▶ [TASK TO CARRY OUT]: Word for word, restate the records that follow.

▶ [MATERIAL PROVIDED]:
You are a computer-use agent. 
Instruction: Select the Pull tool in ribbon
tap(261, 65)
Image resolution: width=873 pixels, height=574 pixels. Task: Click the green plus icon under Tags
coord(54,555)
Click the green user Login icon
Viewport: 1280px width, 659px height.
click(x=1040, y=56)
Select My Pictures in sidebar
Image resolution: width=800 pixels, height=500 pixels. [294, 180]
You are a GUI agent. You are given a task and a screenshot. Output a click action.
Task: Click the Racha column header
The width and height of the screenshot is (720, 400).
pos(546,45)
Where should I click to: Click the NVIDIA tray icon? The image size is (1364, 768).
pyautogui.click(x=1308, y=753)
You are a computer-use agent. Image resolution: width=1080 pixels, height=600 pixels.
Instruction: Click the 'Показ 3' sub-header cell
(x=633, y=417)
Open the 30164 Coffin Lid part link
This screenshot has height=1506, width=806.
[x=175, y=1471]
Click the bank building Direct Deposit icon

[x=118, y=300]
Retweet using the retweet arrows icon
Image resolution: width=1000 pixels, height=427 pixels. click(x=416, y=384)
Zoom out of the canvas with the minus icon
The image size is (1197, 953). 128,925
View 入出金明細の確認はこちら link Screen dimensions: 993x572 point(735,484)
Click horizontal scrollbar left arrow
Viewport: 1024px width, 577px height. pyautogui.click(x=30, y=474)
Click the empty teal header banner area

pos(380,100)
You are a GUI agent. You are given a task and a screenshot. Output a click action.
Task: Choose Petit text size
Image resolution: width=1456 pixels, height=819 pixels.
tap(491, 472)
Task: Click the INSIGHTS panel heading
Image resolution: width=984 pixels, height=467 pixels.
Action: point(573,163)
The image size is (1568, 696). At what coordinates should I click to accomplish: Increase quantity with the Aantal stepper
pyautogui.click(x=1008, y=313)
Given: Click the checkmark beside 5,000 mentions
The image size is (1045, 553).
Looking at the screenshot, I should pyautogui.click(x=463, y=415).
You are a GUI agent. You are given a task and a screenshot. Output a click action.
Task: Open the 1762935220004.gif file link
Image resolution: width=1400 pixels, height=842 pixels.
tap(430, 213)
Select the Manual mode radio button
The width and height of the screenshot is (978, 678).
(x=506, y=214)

▶ [ANSWER FOR THE TASK]:
You are a computer-use agent. 
Instruction: Select the Pull tool in ribbon
tap(261, 65)
Image resolution: width=873 pixels, height=574 pixels. Task: Click the green plus icon under Tags
coord(54,555)
Click the green user Login icon
Viewport: 1280px width, 659px height.
click(x=1040, y=56)
Select My Pictures in sidebar
Image resolution: width=800 pixels, height=500 pixels. [294, 180]
You are a GUI agent. You are given a task and a screenshot. Output a click action.
Task: Click the Racha column header
The width and height of the screenshot is (720, 400).
pos(546,45)
Where should I click to: Click the NVIDIA tray icon? The image size is (1364, 768).
pyautogui.click(x=1308, y=753)
You are a computer-use agent. Image resolution: width=1080 pixels, height=600 pixels.
Instruction: Click the 'Показ 3' sub-header cell
(x=633, y=417)
Open the 30164 Coffin Lid part link
This screenshot has height=1506, width=806.
[x=175, y=1471]
Click the bank building Direct Deposit icon

[x=118, y=300]
Retweet using the retweet arrows icon
Image resolution: width=1000 pixels, height=427 pixels. click(x=416, y=384)
Zoom out of the canvas with the minus icon
The image size is (1197, 953). 128,925
View 入出金明細の確認はこちら link Screen dimensions: 993x572 point(735,484)
Click horizontal scrollbar left arrow
Viewport: 1024px width, 577px height. pyautogui.click(x=30, y=474)
Click the empty teal header banner area

pos(380,100)
You are a GUI agent. You are given a task and a screenshot. Output a click action.
Task: Choose Petit text size
Image resolution: width=1456 pixels, height=819 pixels.
tap(491, 472)
Task: Click the INSIGHTS panel heading
Image resolution: width=984 pixels, height=467 pixels.
Action: point(573,163)
The image size is (1568, 696). At what coordinates should I click to accomplish: Increase quantity with the Aantal stepper
pyautogui.click(x=1008, y=313)
Given: Click the checkmark beside 5,000 mentions
The image size is (1045, 553).
Looking at the screenshot, I should pyautogui.click(x=463, y=415).
You are a GUI agent. You are given a task and a screenshot. Output a click action.
Task: Open the 1762935220004.gif file link
Image resolution: width=1400 pixels, height=842 pixels.
tap(430, 213)
Select the Manual mode radio button
The width and height of the screenshot is (978, 678).
(x=506, y=214)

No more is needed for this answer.